I’d always loved the story of Thumbelina as a child. It was one of the only fantasy stories I took too. I’d seen a cartoon one time about the tiny girl who grew from a flower. I learned her name, memorizing it, loving it, and identifying with it. You see, I was three years old when I began my journey of abuse. I was 10 years old when I saw the talk at school about boys and girls. I had somewhat understood that when people live together, babies were born. While I didn’t understand the whole “birds and bees” concept completely, I knew enough to know that my abuse would lead to a baby. It didn’t help that my mother went around telling people I was pregnant because I wasn’t menstruating at the normal age; hence, I began to believe there was a baby growing inside who would be born “someday” that belonged to my wicked step-father. When that baby would be born, I never knew but her name would be Thumbelina.

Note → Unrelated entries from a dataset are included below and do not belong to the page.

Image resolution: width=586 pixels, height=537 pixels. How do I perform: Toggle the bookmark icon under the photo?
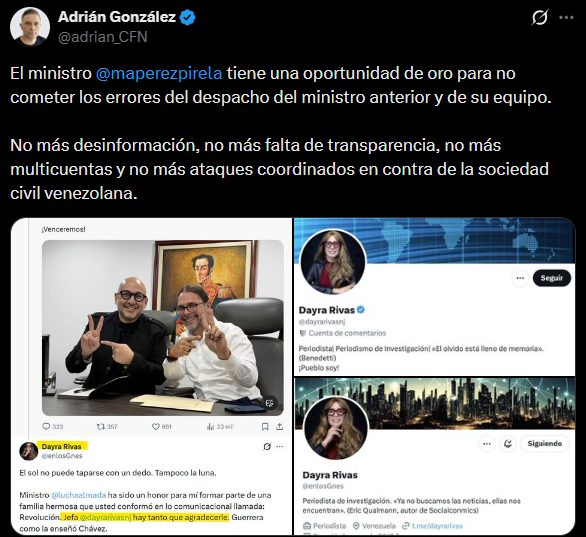coord(265,426)
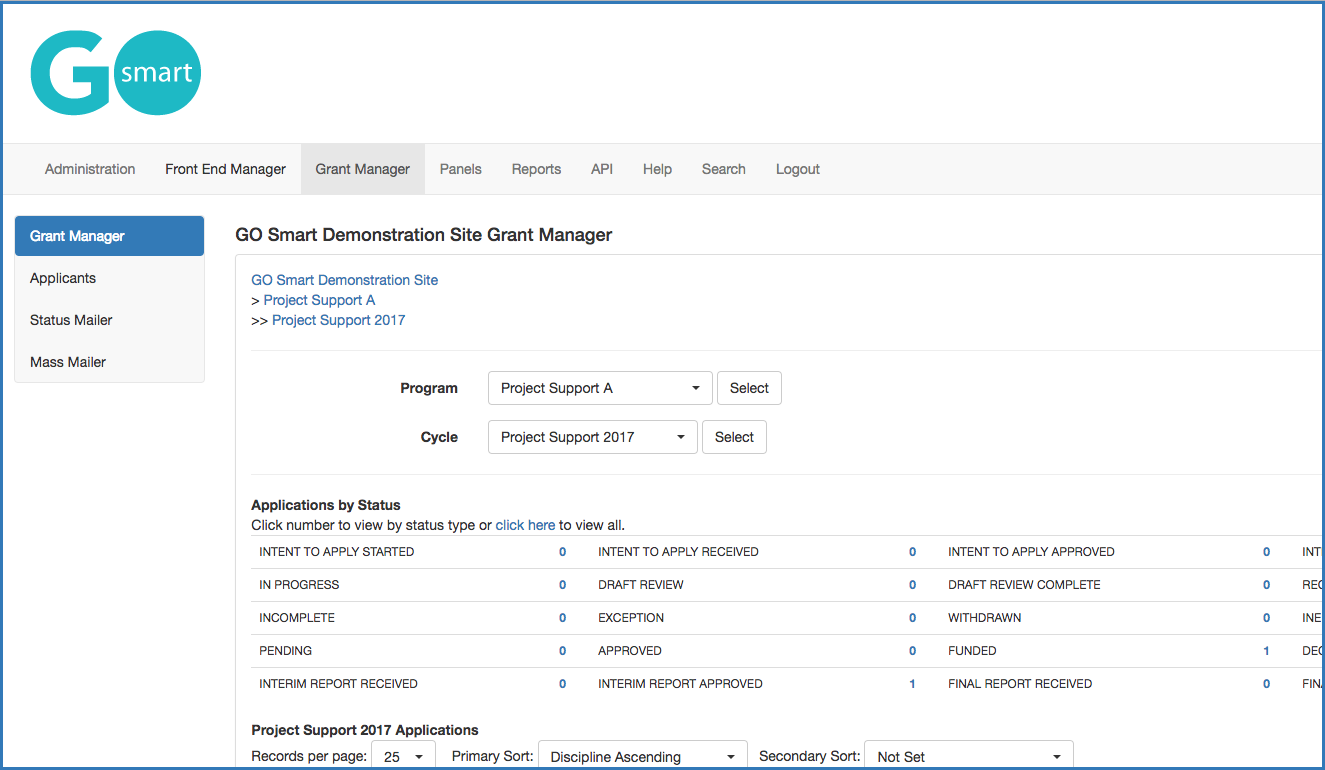This screenshot has width=1325, height=770.
Task: Click Select button next to Program
Action: (x=749, y=388)
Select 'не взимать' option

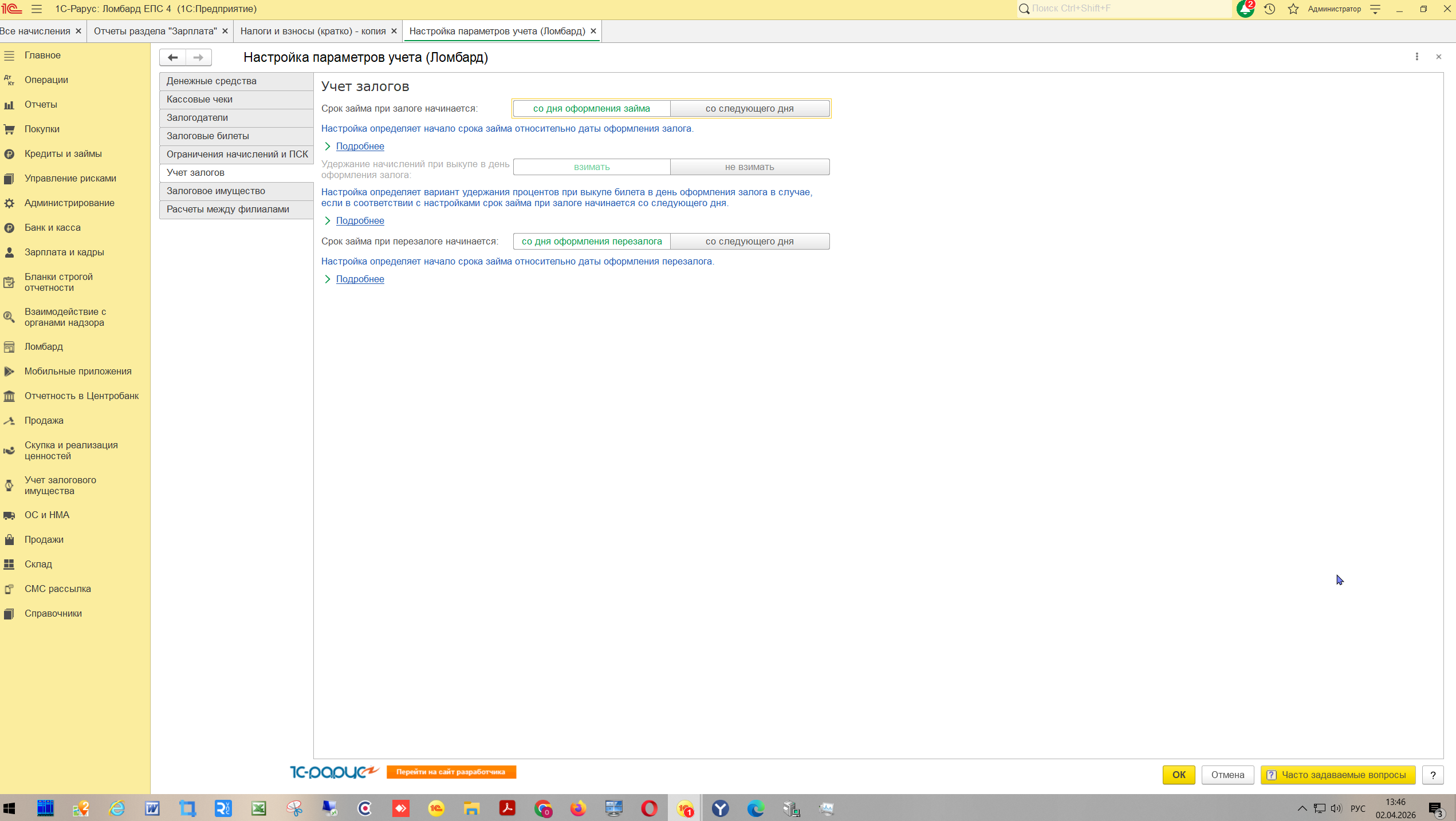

Fast forward to 1997 and 30 years old, after I’d married, after I’d actually had a child, after that spouse had left me, and after I began to heal, even a little, from the life I’d had since birth. I was talking to a friend one day, telling her my deepest thoughts and this deepest secret, a secret no one ever knew before – that I was carrying a little one whose name was Thumbelina, my step-father’s baby. She said to me, “Sherry, you know that is impossible…right?” I looked at her, being the nurse she was, with a blank questioning expression full of vulnerability, wonderment, and anxiousness and shook my head slowly as I said, “No, I didn’t know that.” She hated being the one to tell me, to tell us, that it was impossible.
I’d already had a child so if a child was living inside, that child would have been born. I looked at her with dismay and disbelief as I grappled with what she was telling me. I couldn’t believe it; yet at the same time, I was relieved too. It was a mixed bag and a mixed bag of emotions. All that time, almost 20 years of believing something that was not true because of what I had learned and what my mother had told everyone.

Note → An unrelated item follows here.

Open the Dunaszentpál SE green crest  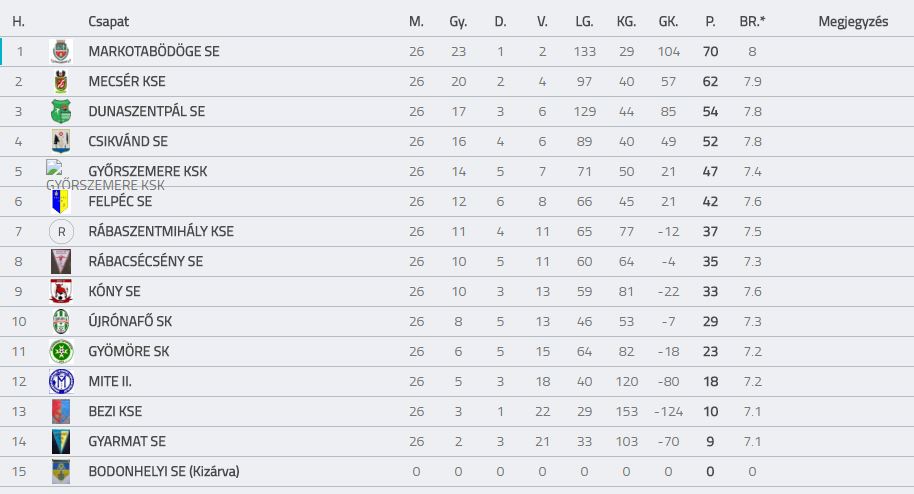click(x=61, y=111)
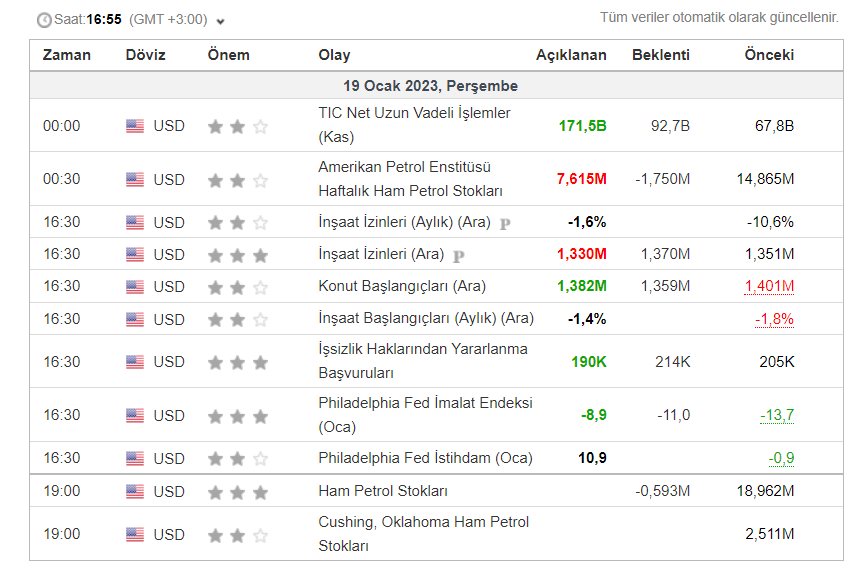Sort by the Zaman column header

click(x=66, y=55)
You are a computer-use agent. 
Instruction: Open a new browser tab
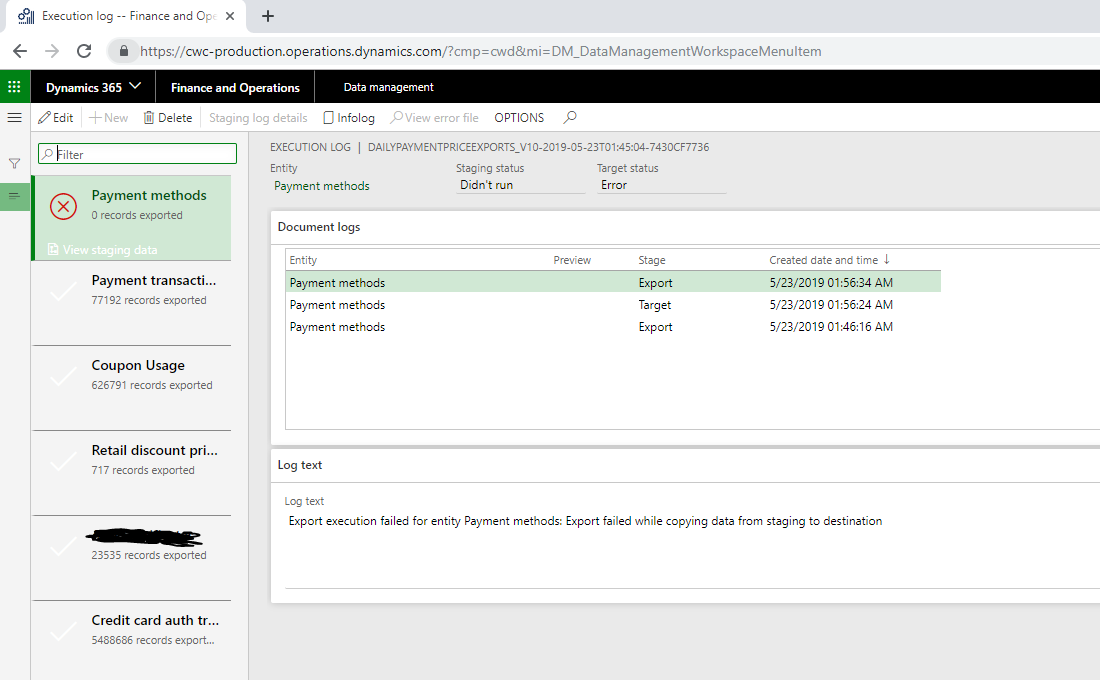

As I heal emotionally, mentally, physically, spiritually, educationally, and socially, all the pieces and parts of me and all the personalities inside, heal with me. The name of this blog, “Thumbelina Thinks” is the story of our healing, our journey toward wholeness. It is a journey of hardship growing into a beautiful flower, experiencing freedom from the bondages a little girl was in, not only as a child but as an adult. Learning to think and do it conceptually and critically, basking in the world of words and learning without having to merely just survive, is an exciting adventure for a woman who is in her 40’s. Won’t you come with me as we fly away toward that freedom?